# Reliable mechanic/garage required in Aberdeenshire



## Richard_the_Rogue (Jun 11, 2009)

Hi there,

Does anyone know of a reliable and trustworthy garage or mechanic in the Aberdeenshire area who is willing to work on motorhomes?

I am struggling to find anyone who is willing to do some remedial work on my motorhome.

I could probably do most of the work myself, but would rather just pay to have it done.

What's required:-

Secure a loose headlight
Replace exhaust
Replace exhaust manifold studs
Adjust handbrake
Replace water tank securing straps

Thanks in advance for any recommendations.


----------



## Ecosse (Feb 6, 2006)

Hi Richard...I,ve had a few small jobs done by Kwik-Fit. You could also try Arnold Clark or Mcconnechy,s. For vehicle electrics try C. Taylor on Aberdeen 662424. If you phone them let them know the height of your van. best of luck !

mike


----------



## oldrover (Jun 11, 2009)

Hi Richard

I have used the following for repairs and MOT on my Autosleeper Executive and also on my Nissan X-Trail. Did a reliable job.
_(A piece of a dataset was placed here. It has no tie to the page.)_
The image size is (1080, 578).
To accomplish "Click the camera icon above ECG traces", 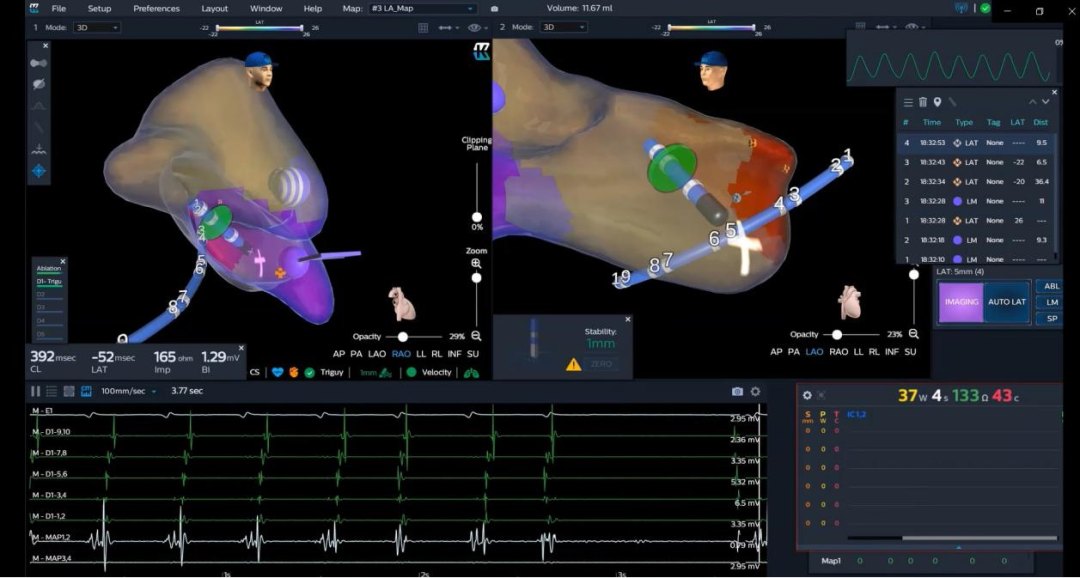I will pos(737,392).
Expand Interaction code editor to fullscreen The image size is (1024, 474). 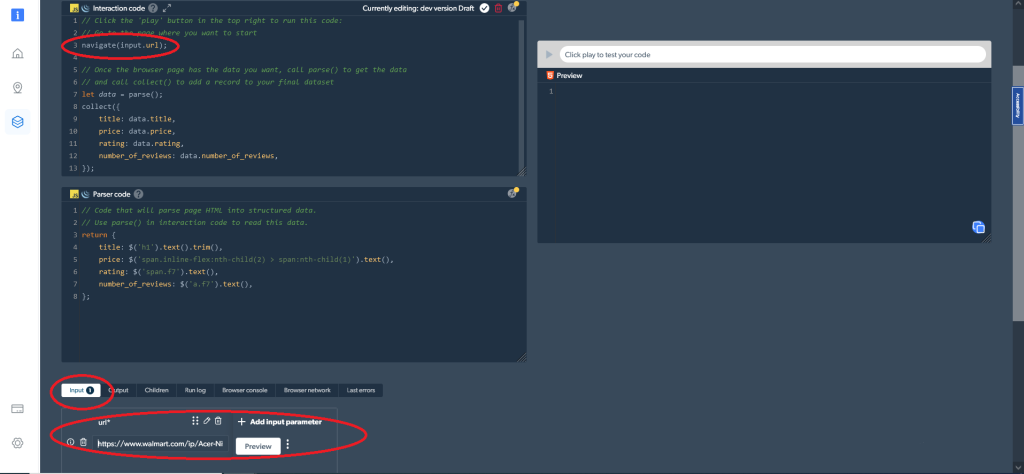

North East Tyre & Auto Ltd
Unit 3 Bankhead Ind Estate
Bankhead Ave
Bucksburn
Aberdeen
AB21 9ET
Tel: 01224 714545


----------



## gm6vxb (Nov 3, 2007)

Try
G and L Marshall
Mill Yard
Huntly
Aberdeenshire
AB54 6HY

E-Mail: [email protected]
Telephone:01466 792594
Facsimile:01466 792553

I have not used them but Tony and Linda North who own a Hymer use them for MOT and other work. They also have a 'hire car' facility so you can leave the motorhome with them if work takes more than a day and still get home.
They do have a web presence, just 'google' for G and L Marshall

Regards from Inverallochy !,

Martin, GM6VXB


----------



## ardgour (Mar 22, 2008)

I know one to avoid in south Aberdeenshire - they nearly caused a serious accident through incompetence when they did our brakes last year so I am watching this thread to pick up some suggestions myself

Chris


----------



## exmusso (Jun 18, 2006)

*Garage*

Hi,
Another one in Huntly is Argyll Garage. Apparently the owner also has a motorhome or RV and can take bigger motorhomes.
01466 792501

I use my local garage in Keith - Mutch Motors who can also take large vehicles. They are used to working on commercials.
Recently carried out my MOT.
01542 882167

I needed a tailpipe for my exhaust (Transit) which exits on the nearside and as it is a continental 'van, not a normal UK transit part.
They recommended a garage at Glenbarry who will make an exhaust part to match using his pipe-bending machine.

Hope this helps,
Alan


----------



## Richard_the_Rogue (Jun 11, 2009)

Thanks for all your suggestions, I did some asking about and in the end decided to do almost all the work myself.

I've just spent the weekend playing with filler, sandpaper, and paint and the overall effect is not too offensive to the eye, even if I do say so myself.

Handbrake and headlight were easy fixes, next up is the biggie- the exhaust manifold studs. I've opted to bite the bullet and remove the cylinder head as the chances of getting all the studs out with the head in place are close to zero. All parts are on order from No.1 Gear, work will commence next weekend if all goes to plan.


----------